Так продолжалась его двойная жизнь – в воображаемом и в действительном мире. Действительность оставалась прекрасной и гармонировала с воображением, пока не наступал черед гостиницы с ее шумными постояльцами, крестьянами, и соломенными тюфяками, тут начинался разлад, – слишком широка была его свобода днем и слишком ограниченна вечером, а между тем до утра ему некуда было податься, кроме гостиницы.

Правда, внешнее окружение непрестанно воздействовало на внутренний ход его мыслей; ширь горизонта расширяла и его умственные представления, а вид новой местности рождал новые виды на дальнейшую жизнь.
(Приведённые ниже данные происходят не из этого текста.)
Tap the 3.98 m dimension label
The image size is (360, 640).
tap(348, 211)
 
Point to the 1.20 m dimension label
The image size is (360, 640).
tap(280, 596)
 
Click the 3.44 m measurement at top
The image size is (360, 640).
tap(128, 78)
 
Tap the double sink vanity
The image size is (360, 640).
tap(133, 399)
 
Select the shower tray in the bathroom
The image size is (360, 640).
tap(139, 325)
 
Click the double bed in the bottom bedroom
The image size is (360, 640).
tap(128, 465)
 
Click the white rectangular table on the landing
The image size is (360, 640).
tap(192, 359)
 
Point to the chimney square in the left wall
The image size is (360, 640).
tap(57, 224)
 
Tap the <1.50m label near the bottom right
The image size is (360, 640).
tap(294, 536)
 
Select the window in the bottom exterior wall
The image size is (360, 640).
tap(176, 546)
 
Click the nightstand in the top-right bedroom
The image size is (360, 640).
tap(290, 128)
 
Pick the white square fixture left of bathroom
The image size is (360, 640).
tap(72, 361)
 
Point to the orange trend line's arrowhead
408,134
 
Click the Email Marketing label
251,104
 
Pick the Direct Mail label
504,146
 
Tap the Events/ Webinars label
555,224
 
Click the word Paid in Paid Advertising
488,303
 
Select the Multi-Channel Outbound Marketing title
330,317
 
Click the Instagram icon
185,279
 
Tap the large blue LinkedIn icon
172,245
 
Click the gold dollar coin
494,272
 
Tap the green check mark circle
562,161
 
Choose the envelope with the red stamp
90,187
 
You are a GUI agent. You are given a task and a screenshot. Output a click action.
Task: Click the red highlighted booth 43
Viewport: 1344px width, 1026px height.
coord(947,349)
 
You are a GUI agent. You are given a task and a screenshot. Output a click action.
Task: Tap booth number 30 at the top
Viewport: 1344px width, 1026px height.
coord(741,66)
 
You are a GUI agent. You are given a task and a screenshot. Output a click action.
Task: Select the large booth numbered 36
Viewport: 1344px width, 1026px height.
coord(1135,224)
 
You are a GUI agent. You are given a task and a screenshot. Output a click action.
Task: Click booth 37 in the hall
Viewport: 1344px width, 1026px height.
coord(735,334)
Однажды ему пришлось преодолеть долгий и утомительный подъем на вершину холма, где перед ним внезапно открылась широкая равнина и вдали – маленький городок на берегу озера. Этот вид сразу оживил в нем все мысли и надежды, он не мог отвести глаз от далекой водной глади, окрылившей его новой решимостью – обязательно достичь этой дали.

Дальше дорога шла от Хильдесхайма через Бад-Зальцдетфурт, Броккенем, Зезен до Дудерштадта, оттуда прямиком через Мюльхаузен и Эрфурт до Веймара, его конечной цели.

В Веймаре он надеялся разыскать труппу Экхофа и в ней начать свою театральную карьеру. Теперь он на ходу разыгрывал в уме роли, которые в будущем вызовут овации и покроют его славой, вознаградив за перенесенные страдания.

Он был уверен, что провала случиться не может, ведь он так глубоко чувствовал каждую роль и в своем воображении прекрасно ее исполнял, но ему и в голову не приходило, что все это разворачивалось лишь внутри его сознания, а вот энергии внешнего воздействия ему не хватает. Райзеру казалось, что сила, с которой он чувствует роль, непременно увлечет за собой все остальное, заставит его забыть о себе самом.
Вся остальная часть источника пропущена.